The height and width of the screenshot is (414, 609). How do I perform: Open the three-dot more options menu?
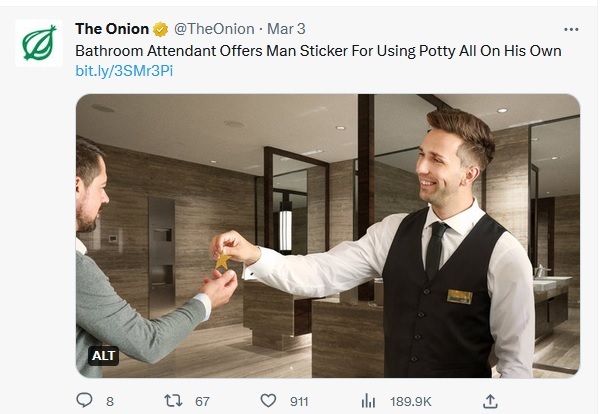pyautogui.click(x=571, y=30)
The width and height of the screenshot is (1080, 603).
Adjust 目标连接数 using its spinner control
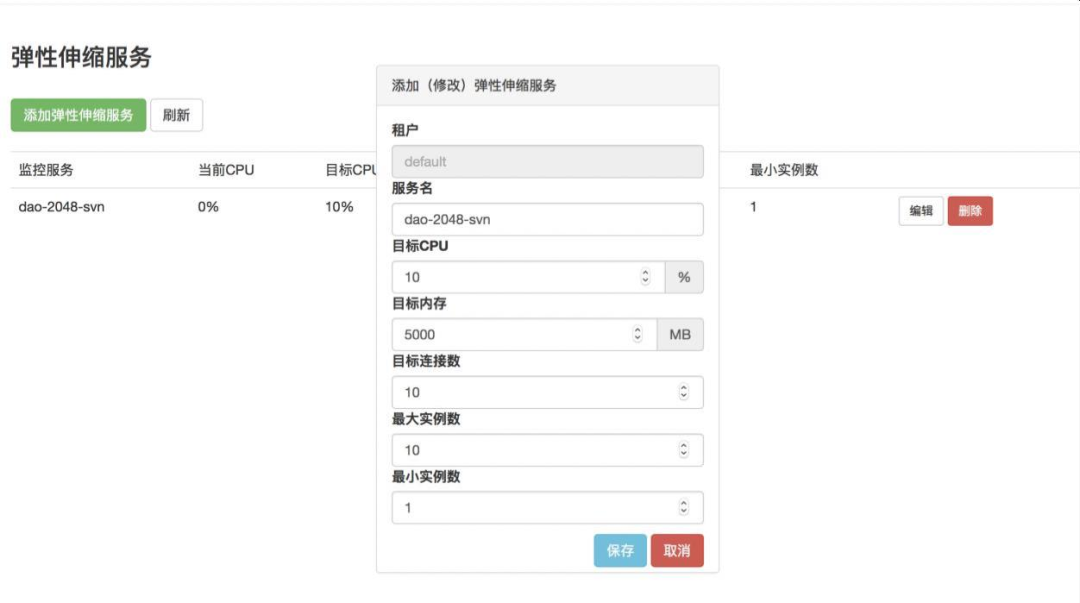[684, 392]
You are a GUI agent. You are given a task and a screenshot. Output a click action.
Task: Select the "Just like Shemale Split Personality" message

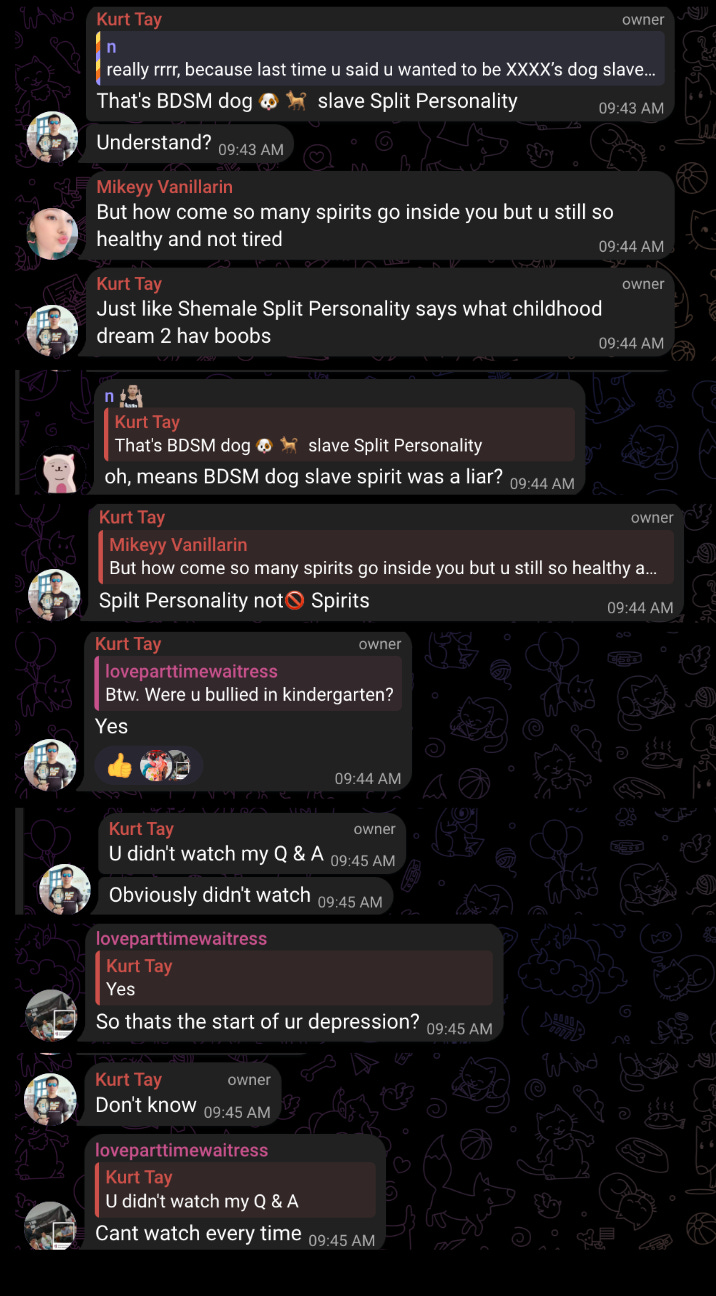click(x=380, y=312)
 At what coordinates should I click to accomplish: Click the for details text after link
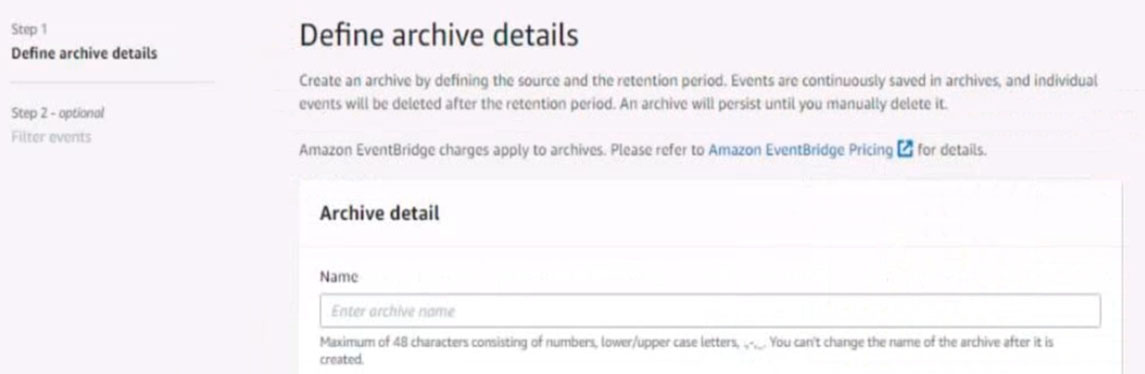(x=951, y=151)
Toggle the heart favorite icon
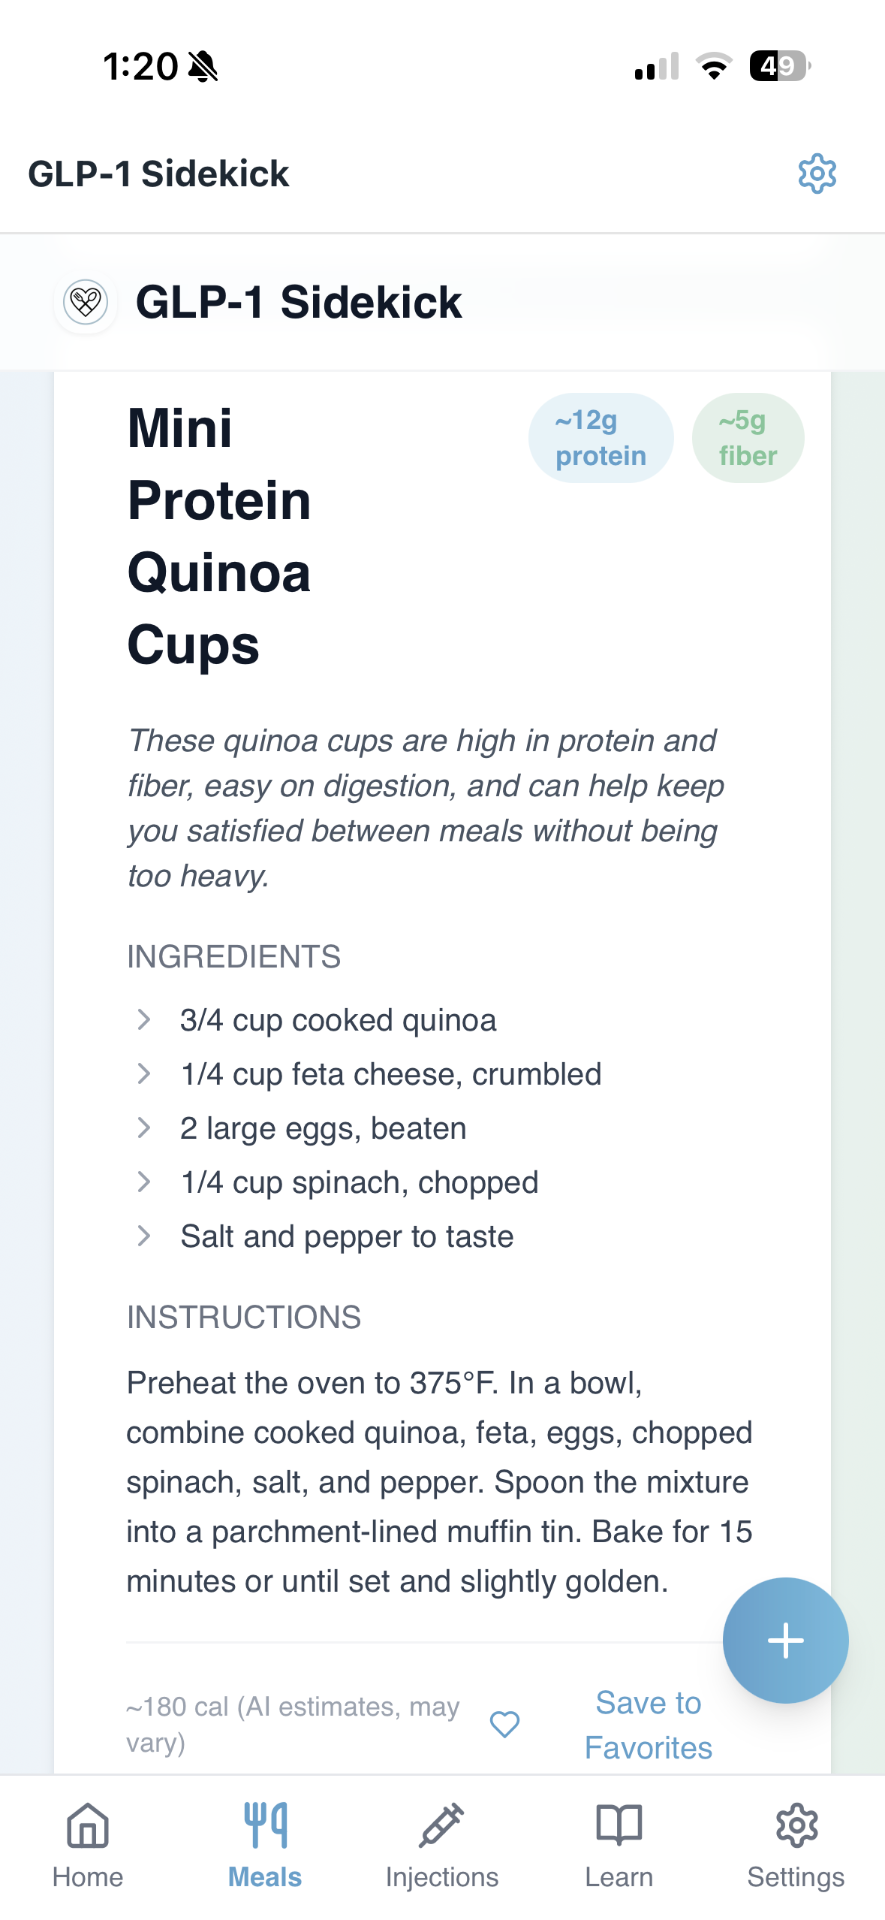Image resolution: width=885 pixels, height=1920 pixels. (x=505, y=1724)
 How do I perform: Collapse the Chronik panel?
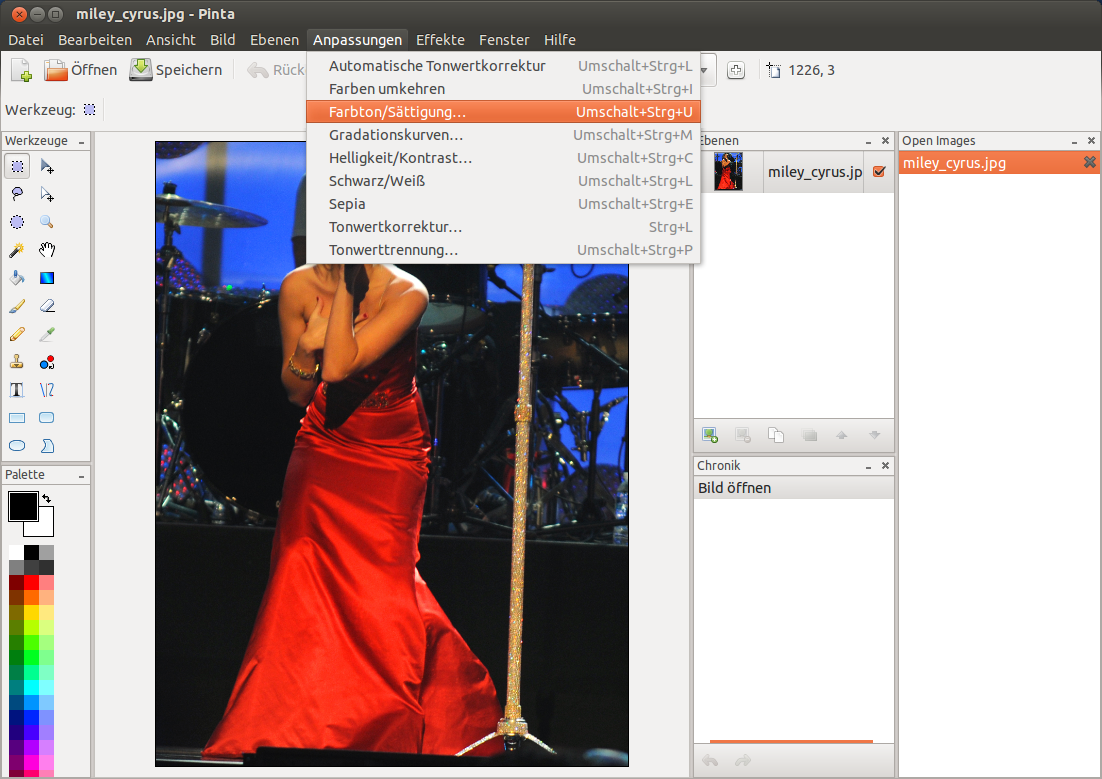coord(869,466)
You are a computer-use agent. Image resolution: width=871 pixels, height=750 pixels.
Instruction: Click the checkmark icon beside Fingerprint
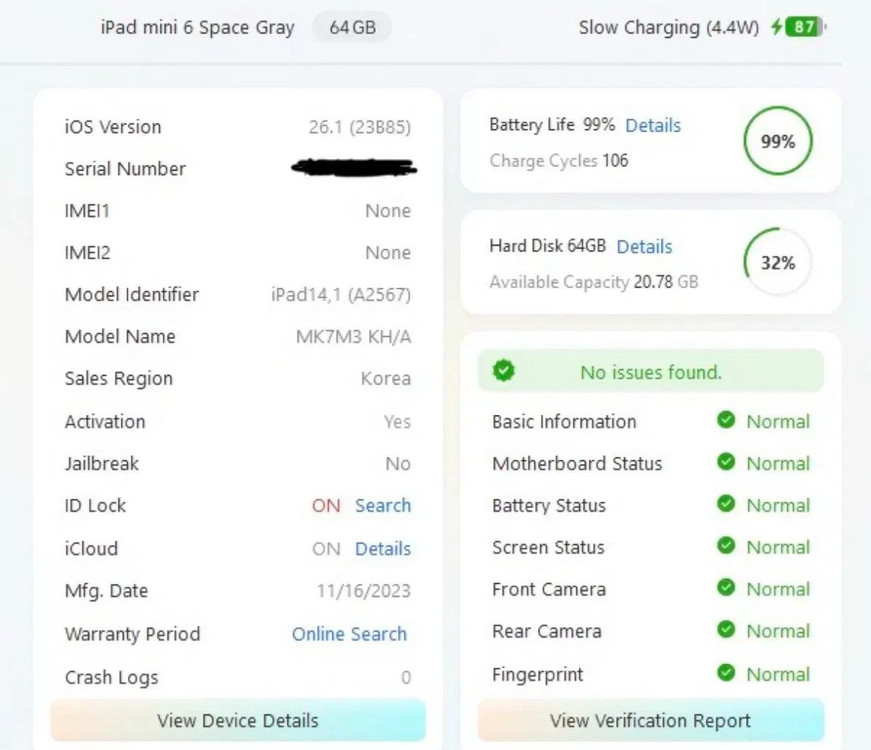click(x=727, y=674)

================================

Everything from the line with "You are a computer-use" through the last line above should be reproduced exactly, both ends included; pictures must be omitted.

You are a computer-use agent. Image resolution: width=871 pixels, height=750 pixels.
Instruction: Click the checkmark icon beside Fingerprint
click(x=727, y=674)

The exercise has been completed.